[Start]
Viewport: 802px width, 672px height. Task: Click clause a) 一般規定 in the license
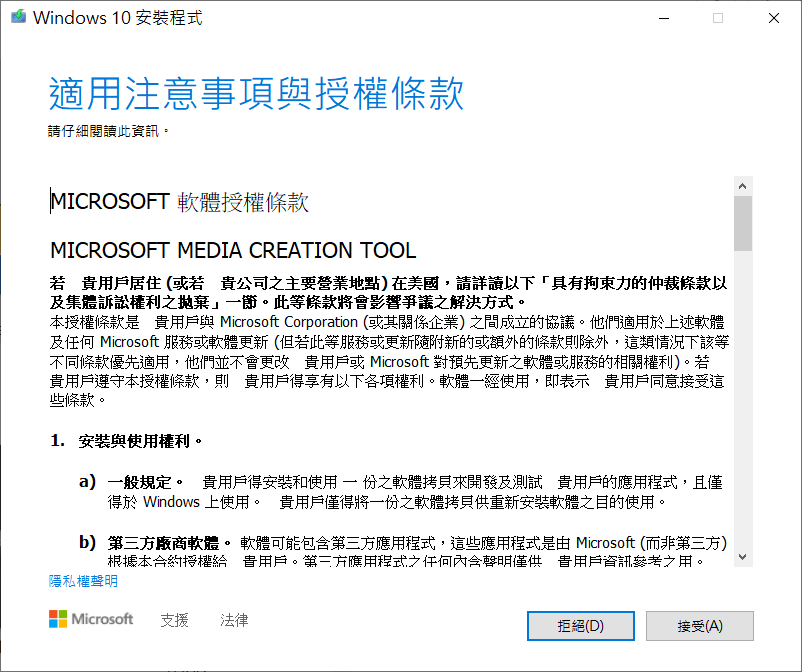(x=145, y=481)
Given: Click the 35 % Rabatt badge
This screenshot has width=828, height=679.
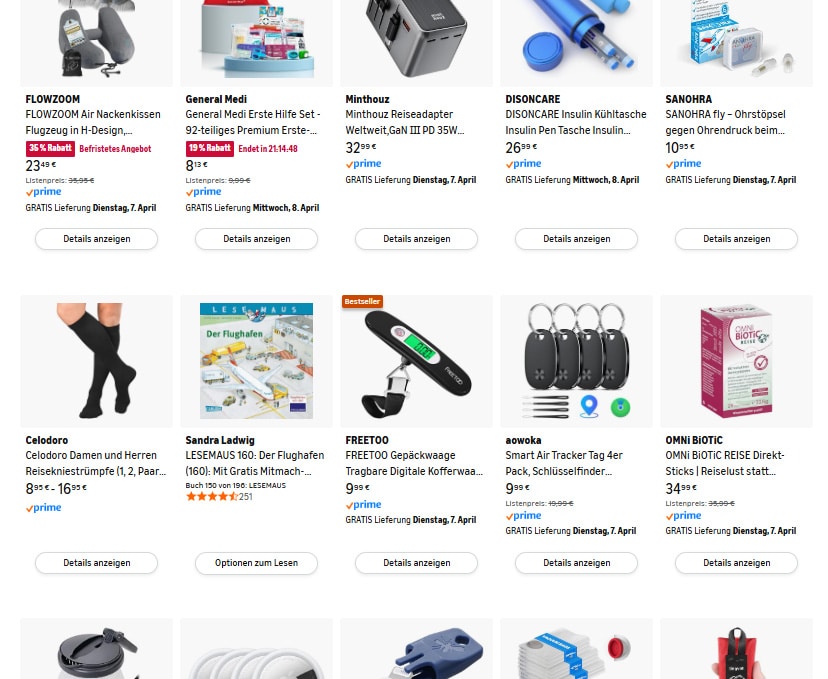Looking at the screenshot, I should point(50,148).
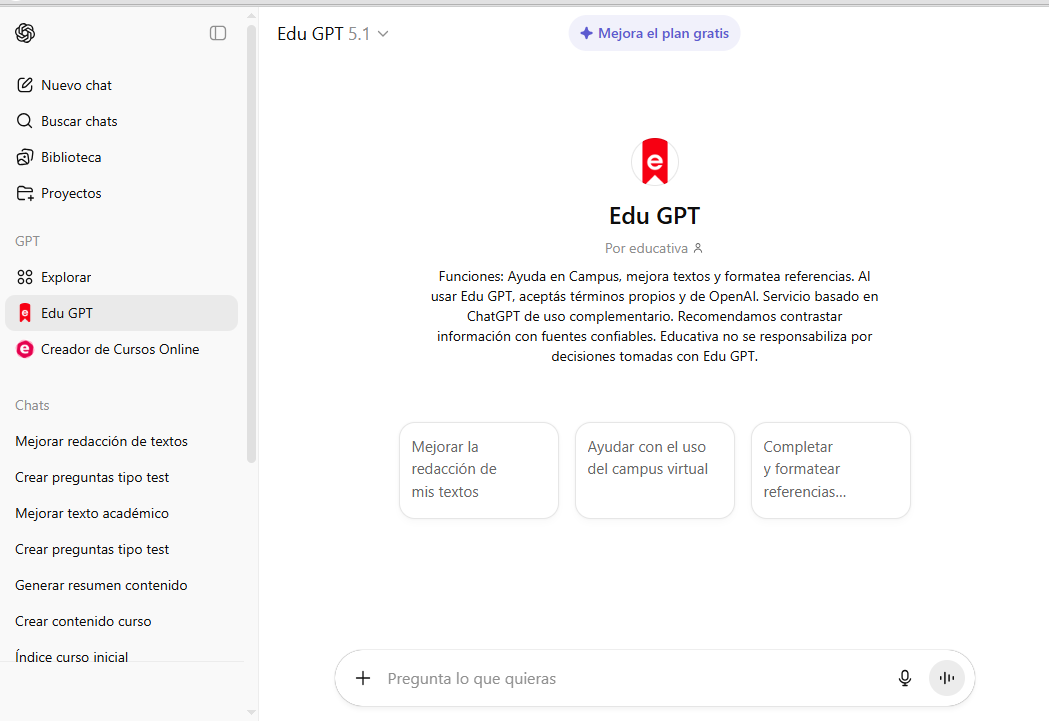Click the Por educativa creator link

tap(654, 247)
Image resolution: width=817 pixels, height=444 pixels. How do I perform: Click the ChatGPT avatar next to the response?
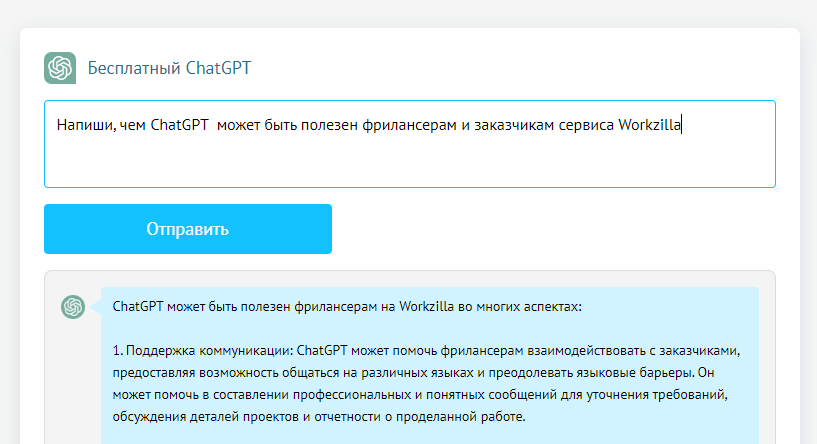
[End]
◆ Your task ◆
Write out each line of the material above as a numbered list, skipping blank lines and leaving out the pictures.

◆ Task solution ◆
1. Viewport: 802px width, 672px height. Task: Click clause a) 一般規定 in the license
2. (x=145, y=481)
3. Given: Click the 35 % Rabatt badge
4. This screenshot has width=828, height=679.
5. Looking at the screenshot, I should point(50,148).
6. Click the Por educativa creator link
7. tap(654, 247)
8. Image resolution: width=817 pixels, height=444 pixels. How do I perform: Click the ChatGPT avatar next to the response?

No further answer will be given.